La valutazione in esame, pur consentendo al giudice di merito di discostarsi dai parametri elaborati dalla Corte EDU, non legittima comunque il riconoscimento di un importo irragionevolmente inferiore a quello risultante dall’applicazione dei predetti criteri, dal momento che la liquidazione di un indennizzo poco più che simbolico o comunque manifestamente inadeguato contrasterebbe con l’esigenza, posta a fondamento della L. n. 89 del 2001, di assicurare un serio ristoro al pregiudizio subito dalla parte per effetto della violazione dell’art. 6 della CEDU (cfr. Cass., Sez. 1^, 6 giugno 2011, n. 12173).

Tanto meno la predetta riduzione può trovare giustificazione nella circostanza che il ricorso al giudice amministrativo sia stato avanzato da una pluralità di attori, in quanto la proposizione della domanda in forma collettiva e indifferenziata può comportare un ridimensionamento del danno patrimoniale, in ragione della più limitata incidenza delle spese processuali, ma non vale certamente a trasferire sul gruppo, come entità amorfa, e quindi a neutralizzare situazioni di angoscia o patema d’animo riferibili specificamente a ciascun singolo consorte in lite (cfr. Cass., Sez. 1^, 29 marzo 2011, n. 7148; 20 novembre 2008, n. 27610).

3. – Il decreto impugnato va pertanto cassato, e, non risultando necessari ulteriori accertamenti di fatto, la causa può essere decisa nel merito, ai sensi dell’art. 384 c.p.c., comma 2, con il riconoscimento di un indennizzo che, avuto riguardo all’accertato ritardo nella definizione del giudizio presupposto ed ai parametri elaborati dalla Corte EDU, può essere quantificato complessivamente in Euro 5.083,00, da ripartirsi tra i ricorrenti in proporzione delle rispettive quote ereditarie, oltre interessi legali con decorrenza dalla data di proposizione della domanda.
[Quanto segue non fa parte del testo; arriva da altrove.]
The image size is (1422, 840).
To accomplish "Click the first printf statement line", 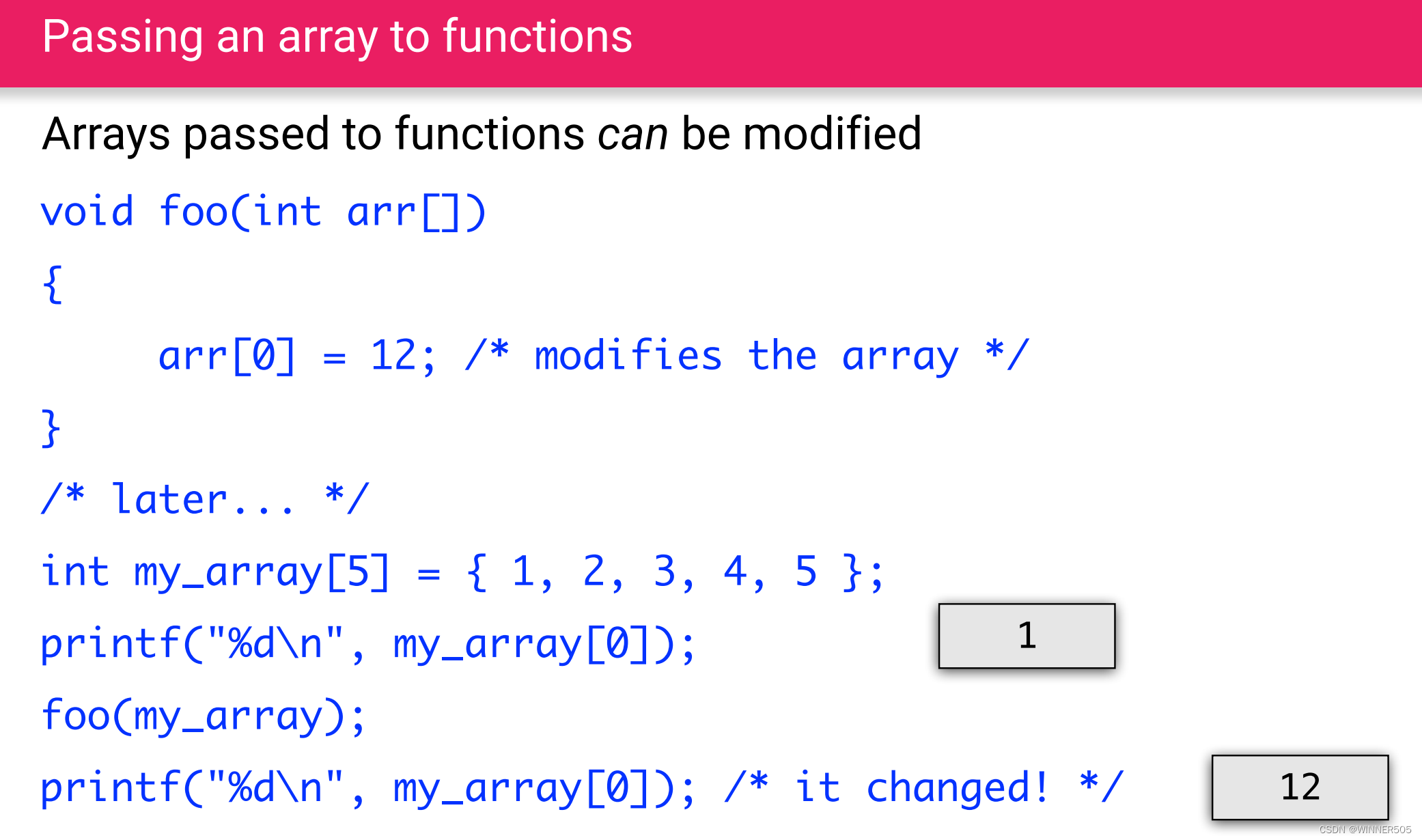I will [367, 644].

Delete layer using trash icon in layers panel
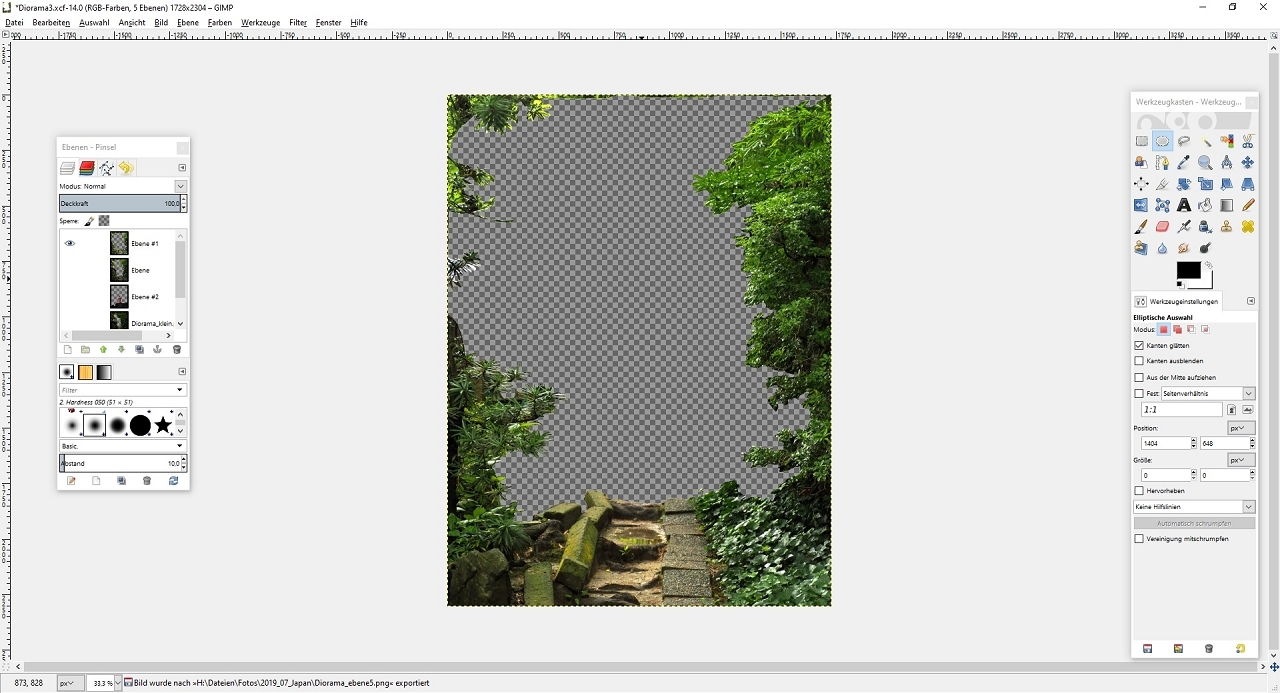coord(177,350)
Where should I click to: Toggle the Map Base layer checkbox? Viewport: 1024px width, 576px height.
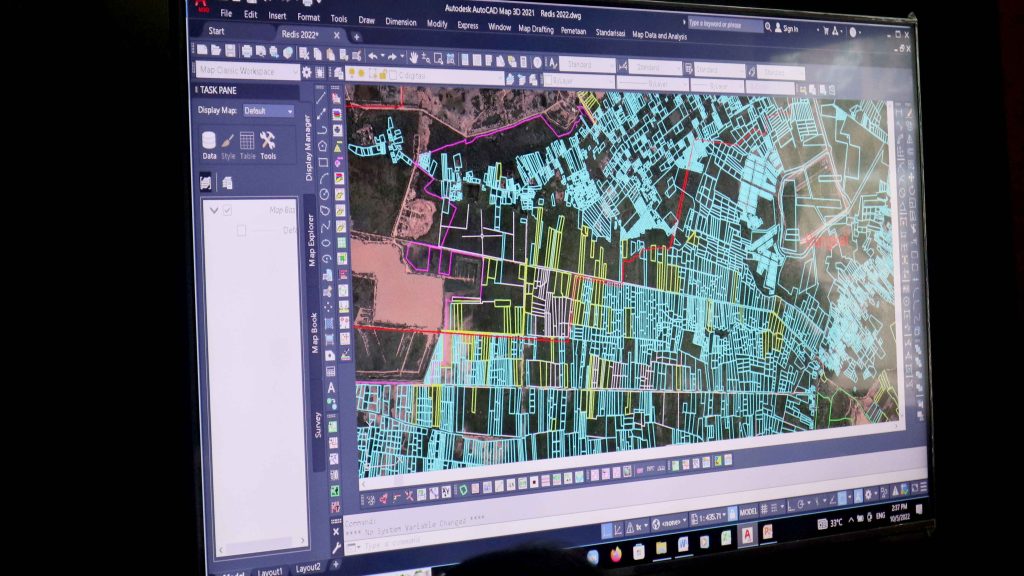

4. – Le spese di entrambi i gradi di giudizio seguono la soccombenza, e si liquidano come dal dispositivo, con attribuzione al procuratore dichiaratosi anticipatario.

P.Q.M.

La Corte accoglie il ricorso, cassa il decreto impugnato, e, decidendo nel merito, condanna il Ministero dell’Economia e delle Finanze al pagamento in favore di D.R.C., A. A. ed A.M., in qualità di eredi di A. D., della somma di Euro 5.083,00, da ripartirsi tra i ricorrenti in proporzione delle rispettive quote ereditarie, oltre interessi legali dalla domanda, nonchè al pagamento delle spese processuali, che si liquidano per il giudizio di merito in complessivi Euro 928,00, ivi compresi Euro 450,00 per onorario, Euro 378,00 per diritti ed Euro 100,00 per esborsi, oltre alle spese generali ed agli accessori di legge, e per il giudizio di legittimità in complessivi Euro 615,00, ivi compresi Euro 565,00 per onorario ed Euro 50,00 per esborsi, oltre alle spese generali ed agli accessori di legge, con distrazione in favore dell’avv. Alfonso Luigi Marra, antistatario.

Così deciso in Roma, nella camera di consiglio della Sesta Sezione Civile, il 7 novembre 2011.